Relaxing As Letting Go

The word ‘relaxation’ can be problematic. Have you ever had the experience of someone else telling you to ‘just relax’? If only it were that simple.

It’s true that practising mindful body awareness can lead (eventually) to a greater sense of relaxation. But it’s also true that a stressed nervous system needs to go gradually, and it might not let go of tension straight away. In fact, rushing things can have the opposite effect: trying to force ourselves to relax can put our complex body-mind system into a defensive state, rather than a calm one.

Meditation teacher Reggie Ray reminds us that the first step towards relaxing is to actually become more aware of tension. I believe that learning to do this with self-kindness, not judgement, is a crucial step towards freedom from stress. I love how Gregory Kramer explains that ‘relax becomes accept’. From this place of accepting ourselves just as we are right now, we can begin to let go of some of the things that prevent us from experiencing true relaxation.

With mindfulness, we learn to notice the additional layer of stress that we might be adding to our experience – this extra layer of tension is what we begin to relax first.

For example, we might let go of a role we feel driven to play, or an idea of who we need to be. We might let go of telling ourselves a story about how we should be, or about how life is. We might let go of being so hard on ourselves, or of the relentless rush and the unconquerable To-Do list. We might let go of some physical bracing against a body sensation or emotion that we don’t like.

We might begin, very gradually, to let go of habitual strategies that once protected us, but which now limit us; these habits might be mental, emotional, physical or behavioural, and they are personal to each of us. It takes huge courage to truly relax if we’ve spent decades practising vigilance against what might threaten us in some way.

So how do we actually go about moving in this direction?
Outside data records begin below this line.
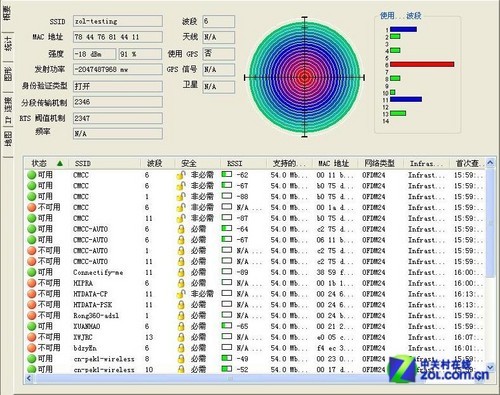Click the MAC 地址 field

pos(118,37)
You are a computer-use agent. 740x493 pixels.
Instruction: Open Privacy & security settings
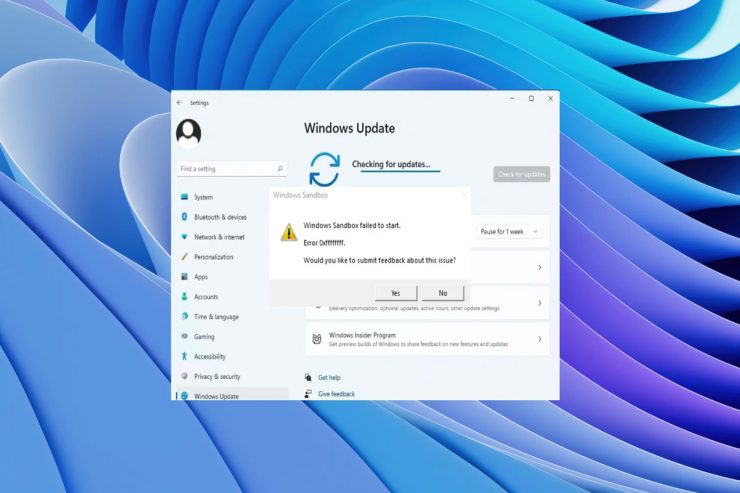(217, 376)
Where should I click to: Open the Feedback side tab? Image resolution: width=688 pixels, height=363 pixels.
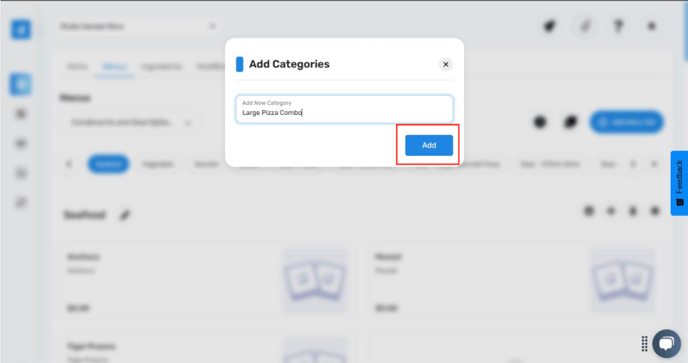(679, 183)
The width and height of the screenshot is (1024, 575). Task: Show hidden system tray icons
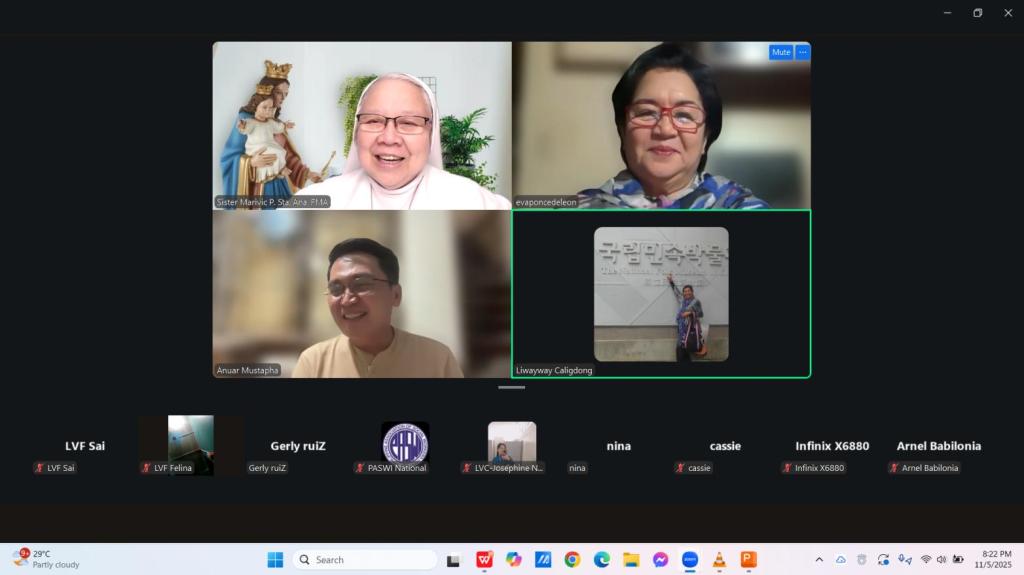819,560
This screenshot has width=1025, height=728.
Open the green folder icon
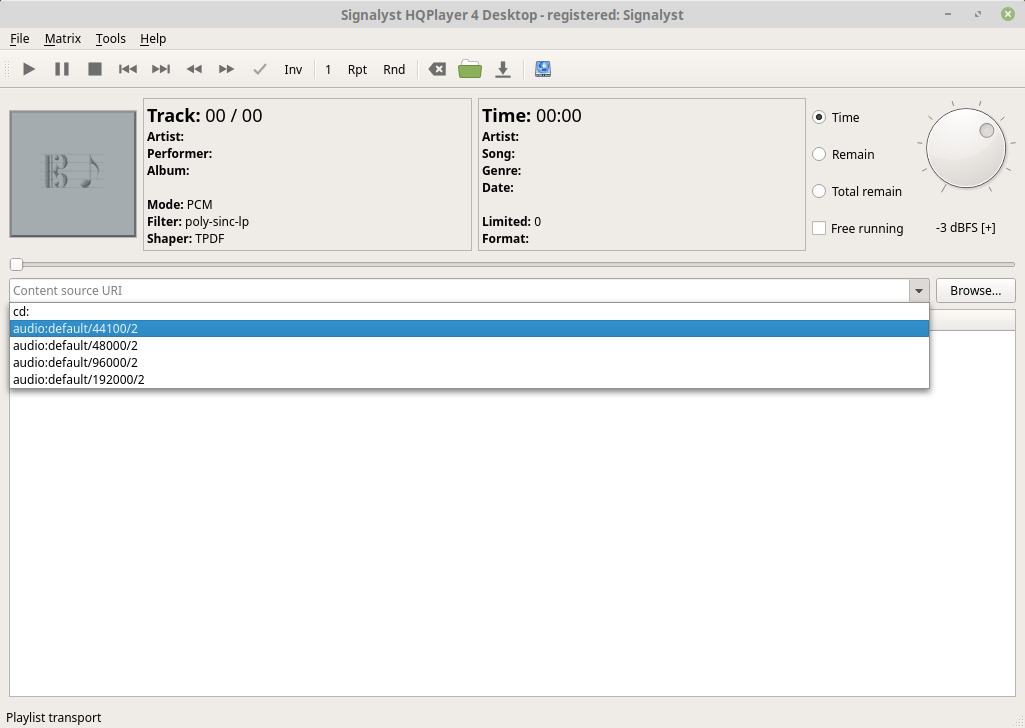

Bringing awareness into the body (also known as somatic mindfulness), and lying down can both have a profound effect on nervous system regulation. When in bodily contact with the ground, we can connect with a sense of stability that a stressed nervous system really appreciates (you’ll have heard the term ‘grounding yourself’).

Lying down to meditate can also help with letting go of physical ‘holding on’, and in a wider sense it supports the practice of slow living: we weren’t meant to rush around non-stop, and our bodies know this.

As we build body awareness, we also begin to allow the activation cycle of stress to complete, leaving us feeling more peaceful – but this is a process that we need to give time to, even if what we’re aware of for quite a while includes tension or unwanted body sensations.

Paying attention to bodily experience is very effective for reversing chronic stress, but also can be challenging at first for those of us who’ve experienced chronic stress – hence the need to go slowly and not try to force anything. Forcing things can lead to feelings of frustration and failure.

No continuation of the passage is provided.